Sentinel lymph node biopsy, which is commonly used to aid breast cancer and melanoma staging, is effective in the diagnosis of OSCC metastasis (24). Immunohistochemistry is required to identify micrometastases and isolated tumor cells (25). The present study indicates that assessment of NANOG protein levels may be useful in sentinel lymph node biopsy.
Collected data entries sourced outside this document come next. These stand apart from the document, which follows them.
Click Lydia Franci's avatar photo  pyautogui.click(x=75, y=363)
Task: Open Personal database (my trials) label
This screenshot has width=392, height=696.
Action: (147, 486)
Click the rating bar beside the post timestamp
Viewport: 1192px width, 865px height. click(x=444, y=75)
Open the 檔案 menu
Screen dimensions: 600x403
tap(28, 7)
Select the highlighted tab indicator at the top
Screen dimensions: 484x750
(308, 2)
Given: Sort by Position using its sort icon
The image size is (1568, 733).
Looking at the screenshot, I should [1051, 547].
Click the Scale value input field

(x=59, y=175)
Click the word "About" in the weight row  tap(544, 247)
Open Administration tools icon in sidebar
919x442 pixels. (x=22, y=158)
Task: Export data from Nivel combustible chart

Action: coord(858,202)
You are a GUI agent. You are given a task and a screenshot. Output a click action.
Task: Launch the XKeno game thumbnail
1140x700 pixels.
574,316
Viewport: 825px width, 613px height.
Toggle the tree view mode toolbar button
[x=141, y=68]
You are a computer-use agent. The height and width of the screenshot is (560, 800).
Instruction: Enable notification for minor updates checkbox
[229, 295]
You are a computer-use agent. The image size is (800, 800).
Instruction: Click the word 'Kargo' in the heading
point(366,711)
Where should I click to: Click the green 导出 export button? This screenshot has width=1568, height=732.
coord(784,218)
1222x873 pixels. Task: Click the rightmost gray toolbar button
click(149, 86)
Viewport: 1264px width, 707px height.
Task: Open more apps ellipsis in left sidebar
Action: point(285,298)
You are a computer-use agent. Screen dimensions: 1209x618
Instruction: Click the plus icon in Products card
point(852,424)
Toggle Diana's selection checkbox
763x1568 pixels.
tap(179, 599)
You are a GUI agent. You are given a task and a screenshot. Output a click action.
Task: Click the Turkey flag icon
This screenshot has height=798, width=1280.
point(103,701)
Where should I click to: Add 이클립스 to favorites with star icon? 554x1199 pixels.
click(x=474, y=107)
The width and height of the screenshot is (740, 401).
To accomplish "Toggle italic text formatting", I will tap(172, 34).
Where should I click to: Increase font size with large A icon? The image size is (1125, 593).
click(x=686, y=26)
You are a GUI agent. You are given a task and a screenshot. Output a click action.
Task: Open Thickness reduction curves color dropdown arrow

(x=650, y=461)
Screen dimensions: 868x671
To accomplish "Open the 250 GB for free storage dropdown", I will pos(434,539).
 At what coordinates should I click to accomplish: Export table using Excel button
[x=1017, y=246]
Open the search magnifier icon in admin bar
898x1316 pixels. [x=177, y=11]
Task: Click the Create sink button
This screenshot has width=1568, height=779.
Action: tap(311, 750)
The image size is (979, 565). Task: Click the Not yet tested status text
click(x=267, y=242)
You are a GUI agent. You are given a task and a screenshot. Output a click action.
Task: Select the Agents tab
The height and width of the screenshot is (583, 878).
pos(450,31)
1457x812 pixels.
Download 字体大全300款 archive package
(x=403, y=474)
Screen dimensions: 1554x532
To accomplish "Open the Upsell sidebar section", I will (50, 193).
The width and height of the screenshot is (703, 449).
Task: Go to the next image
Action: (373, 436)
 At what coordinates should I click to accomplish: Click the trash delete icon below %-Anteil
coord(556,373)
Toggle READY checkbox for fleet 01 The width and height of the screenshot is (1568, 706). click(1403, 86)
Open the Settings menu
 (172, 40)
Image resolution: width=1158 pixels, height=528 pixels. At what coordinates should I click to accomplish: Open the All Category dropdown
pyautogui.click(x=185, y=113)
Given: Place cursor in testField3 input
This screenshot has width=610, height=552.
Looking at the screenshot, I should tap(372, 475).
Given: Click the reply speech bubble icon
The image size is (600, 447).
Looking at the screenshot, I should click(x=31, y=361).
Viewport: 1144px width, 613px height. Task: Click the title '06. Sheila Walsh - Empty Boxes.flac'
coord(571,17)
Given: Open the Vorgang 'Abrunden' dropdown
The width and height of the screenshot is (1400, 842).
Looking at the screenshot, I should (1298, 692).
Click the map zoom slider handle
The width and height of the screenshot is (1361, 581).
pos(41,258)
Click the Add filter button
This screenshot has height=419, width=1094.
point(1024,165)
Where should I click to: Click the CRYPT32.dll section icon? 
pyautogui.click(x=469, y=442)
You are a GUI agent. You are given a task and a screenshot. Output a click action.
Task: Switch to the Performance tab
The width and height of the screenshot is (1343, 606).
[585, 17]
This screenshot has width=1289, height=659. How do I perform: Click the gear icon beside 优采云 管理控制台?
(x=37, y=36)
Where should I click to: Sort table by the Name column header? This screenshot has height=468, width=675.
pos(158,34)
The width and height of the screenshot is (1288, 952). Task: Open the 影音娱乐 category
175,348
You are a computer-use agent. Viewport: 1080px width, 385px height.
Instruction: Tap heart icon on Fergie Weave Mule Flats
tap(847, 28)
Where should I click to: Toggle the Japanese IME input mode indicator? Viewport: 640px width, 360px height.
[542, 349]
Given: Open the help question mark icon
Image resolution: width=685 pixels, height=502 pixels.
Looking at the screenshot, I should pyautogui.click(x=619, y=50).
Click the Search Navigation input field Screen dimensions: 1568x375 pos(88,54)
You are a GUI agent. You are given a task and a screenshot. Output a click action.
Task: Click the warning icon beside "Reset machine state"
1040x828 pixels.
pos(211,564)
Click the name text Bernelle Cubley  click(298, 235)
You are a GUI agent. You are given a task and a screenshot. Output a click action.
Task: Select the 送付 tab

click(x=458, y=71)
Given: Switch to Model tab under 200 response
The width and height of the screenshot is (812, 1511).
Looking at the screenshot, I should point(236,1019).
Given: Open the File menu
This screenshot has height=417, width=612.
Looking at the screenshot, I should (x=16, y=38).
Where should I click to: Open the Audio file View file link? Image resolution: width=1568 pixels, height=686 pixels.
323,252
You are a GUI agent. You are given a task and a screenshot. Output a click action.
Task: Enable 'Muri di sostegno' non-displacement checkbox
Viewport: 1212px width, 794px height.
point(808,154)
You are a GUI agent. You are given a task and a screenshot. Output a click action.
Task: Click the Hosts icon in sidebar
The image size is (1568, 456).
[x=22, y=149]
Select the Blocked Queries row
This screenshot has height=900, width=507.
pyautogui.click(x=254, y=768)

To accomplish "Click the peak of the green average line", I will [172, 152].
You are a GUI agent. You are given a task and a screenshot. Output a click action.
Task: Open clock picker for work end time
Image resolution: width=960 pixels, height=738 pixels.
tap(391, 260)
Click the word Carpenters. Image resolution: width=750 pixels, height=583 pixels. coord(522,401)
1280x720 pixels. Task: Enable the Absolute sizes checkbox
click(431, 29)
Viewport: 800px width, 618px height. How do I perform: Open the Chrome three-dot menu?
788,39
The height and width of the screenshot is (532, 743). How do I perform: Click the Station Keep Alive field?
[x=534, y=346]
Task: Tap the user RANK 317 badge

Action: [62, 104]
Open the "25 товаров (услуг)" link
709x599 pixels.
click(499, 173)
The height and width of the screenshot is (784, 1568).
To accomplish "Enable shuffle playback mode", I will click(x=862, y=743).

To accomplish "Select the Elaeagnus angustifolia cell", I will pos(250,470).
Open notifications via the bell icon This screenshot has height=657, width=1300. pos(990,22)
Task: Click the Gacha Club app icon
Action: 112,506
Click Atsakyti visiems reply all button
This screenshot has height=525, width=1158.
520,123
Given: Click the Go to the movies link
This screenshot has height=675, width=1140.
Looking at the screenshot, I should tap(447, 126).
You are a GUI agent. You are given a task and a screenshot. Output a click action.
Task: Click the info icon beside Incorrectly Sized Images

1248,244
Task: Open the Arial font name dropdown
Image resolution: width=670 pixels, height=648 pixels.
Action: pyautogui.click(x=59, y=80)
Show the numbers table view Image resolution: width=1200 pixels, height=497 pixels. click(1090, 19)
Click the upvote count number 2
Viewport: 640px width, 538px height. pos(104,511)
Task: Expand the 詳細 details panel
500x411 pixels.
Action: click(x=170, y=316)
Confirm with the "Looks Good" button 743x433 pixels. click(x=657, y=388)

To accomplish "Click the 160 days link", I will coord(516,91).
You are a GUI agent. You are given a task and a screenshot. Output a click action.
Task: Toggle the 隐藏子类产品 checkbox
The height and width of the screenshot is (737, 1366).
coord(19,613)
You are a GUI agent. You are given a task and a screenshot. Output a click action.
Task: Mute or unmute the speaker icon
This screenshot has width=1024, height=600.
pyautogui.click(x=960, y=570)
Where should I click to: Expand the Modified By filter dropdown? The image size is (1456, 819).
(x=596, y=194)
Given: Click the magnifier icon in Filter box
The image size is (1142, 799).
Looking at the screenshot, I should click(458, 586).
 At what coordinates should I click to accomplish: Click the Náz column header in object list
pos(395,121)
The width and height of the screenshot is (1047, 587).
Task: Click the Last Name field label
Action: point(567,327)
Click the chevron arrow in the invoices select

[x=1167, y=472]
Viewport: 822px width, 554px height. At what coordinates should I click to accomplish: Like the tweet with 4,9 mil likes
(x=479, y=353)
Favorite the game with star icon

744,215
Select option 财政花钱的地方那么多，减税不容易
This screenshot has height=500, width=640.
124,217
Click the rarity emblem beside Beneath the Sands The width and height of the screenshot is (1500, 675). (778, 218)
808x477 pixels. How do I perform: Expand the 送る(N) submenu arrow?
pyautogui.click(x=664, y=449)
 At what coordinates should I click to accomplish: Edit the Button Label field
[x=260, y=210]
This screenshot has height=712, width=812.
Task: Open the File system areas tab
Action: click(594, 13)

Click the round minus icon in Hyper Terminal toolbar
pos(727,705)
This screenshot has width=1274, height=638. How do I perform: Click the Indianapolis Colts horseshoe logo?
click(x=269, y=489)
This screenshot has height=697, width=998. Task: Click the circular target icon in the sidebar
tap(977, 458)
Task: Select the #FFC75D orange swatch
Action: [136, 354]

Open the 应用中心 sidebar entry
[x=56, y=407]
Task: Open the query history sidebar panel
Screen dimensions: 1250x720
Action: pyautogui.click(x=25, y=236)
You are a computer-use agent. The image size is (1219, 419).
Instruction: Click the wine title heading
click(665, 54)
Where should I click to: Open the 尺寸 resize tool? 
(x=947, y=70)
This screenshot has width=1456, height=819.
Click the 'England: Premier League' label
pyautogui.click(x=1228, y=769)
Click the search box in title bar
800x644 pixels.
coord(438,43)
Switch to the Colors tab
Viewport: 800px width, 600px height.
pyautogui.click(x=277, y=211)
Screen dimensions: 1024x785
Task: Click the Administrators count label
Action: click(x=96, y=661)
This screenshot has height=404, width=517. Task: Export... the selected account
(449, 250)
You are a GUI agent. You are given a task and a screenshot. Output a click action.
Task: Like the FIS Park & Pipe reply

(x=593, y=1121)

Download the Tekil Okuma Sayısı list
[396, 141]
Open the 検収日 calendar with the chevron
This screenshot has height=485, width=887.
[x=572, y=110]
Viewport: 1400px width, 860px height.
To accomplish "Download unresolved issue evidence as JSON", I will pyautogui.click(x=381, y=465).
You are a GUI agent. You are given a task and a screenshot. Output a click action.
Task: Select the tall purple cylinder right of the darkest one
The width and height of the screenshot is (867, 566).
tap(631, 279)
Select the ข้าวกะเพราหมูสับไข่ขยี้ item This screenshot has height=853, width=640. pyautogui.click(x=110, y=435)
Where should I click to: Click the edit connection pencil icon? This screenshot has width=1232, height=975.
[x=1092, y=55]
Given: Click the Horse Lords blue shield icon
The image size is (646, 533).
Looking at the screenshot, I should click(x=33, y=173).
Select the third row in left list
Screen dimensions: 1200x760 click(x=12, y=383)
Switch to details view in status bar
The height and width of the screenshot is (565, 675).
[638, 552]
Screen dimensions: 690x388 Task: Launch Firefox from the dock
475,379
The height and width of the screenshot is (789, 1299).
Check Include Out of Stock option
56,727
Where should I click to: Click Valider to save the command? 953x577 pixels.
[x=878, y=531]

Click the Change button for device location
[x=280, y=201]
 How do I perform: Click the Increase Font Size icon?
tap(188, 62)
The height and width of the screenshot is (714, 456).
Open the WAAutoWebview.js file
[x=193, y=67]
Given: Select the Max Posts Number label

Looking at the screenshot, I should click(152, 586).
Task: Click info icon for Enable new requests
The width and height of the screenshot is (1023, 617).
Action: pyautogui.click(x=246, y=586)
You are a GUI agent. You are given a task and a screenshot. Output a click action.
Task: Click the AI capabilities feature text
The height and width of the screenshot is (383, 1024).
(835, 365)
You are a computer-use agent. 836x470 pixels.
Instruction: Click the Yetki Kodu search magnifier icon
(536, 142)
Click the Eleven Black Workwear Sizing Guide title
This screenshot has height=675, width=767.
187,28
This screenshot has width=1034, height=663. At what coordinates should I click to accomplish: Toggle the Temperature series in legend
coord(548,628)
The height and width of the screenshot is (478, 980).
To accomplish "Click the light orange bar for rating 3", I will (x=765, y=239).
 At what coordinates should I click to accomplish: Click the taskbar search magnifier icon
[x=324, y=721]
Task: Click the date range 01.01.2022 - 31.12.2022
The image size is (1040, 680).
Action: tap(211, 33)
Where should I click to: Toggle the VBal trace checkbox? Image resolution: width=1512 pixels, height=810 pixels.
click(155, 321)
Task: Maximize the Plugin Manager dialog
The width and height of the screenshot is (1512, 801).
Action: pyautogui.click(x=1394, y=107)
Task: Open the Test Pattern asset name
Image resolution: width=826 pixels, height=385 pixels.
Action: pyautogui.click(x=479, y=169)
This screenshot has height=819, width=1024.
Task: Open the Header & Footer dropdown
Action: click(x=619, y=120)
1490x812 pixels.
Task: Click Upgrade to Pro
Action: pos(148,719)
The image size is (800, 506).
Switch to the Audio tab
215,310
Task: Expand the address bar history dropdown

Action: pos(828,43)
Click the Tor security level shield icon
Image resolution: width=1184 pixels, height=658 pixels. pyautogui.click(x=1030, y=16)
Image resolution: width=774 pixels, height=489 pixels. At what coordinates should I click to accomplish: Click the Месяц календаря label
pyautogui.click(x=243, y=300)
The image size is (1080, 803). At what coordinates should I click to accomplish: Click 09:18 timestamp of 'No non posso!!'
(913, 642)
In the present study, metastatic foci, with or without preoperative adjuvant therapy, showed extremely high expression of NANOG, although necrotic tissues were present within tumors in metastatic lymph nodes subjected to adjuvant therapy. These data indicate that specific tumor cells were necrotized by preoperative adjuvant therapy and that surviving NANOG-positive tumor cells proliferated. A previous study showed that preoperative adjuvant therapy for oral cancer did not significantly improve the survival rate despite the primary local control rate being improved (26). NANOG expression is positively associated with chemoresistance of OSCC (12,13), and CSCs express high levels of NANOG and exhibit high levels of chemoresistance (22). Thus, it is possible that specific tumor cells that did not express NANOG underwent cell death, while undifferentiated tumor cells, including CSCs overexpressing NANOG, survived and continued to proliferate in patients who underwent preoperative adjuvant therapy.

The results of the present study demonstrate that undifferentiated cancer cells overexpressing NANOG are important for metastatic OSCC. Therefore, we hypothesize that targeting NANOG protein may be a useful strategy for the treatment of OSCC metastasis.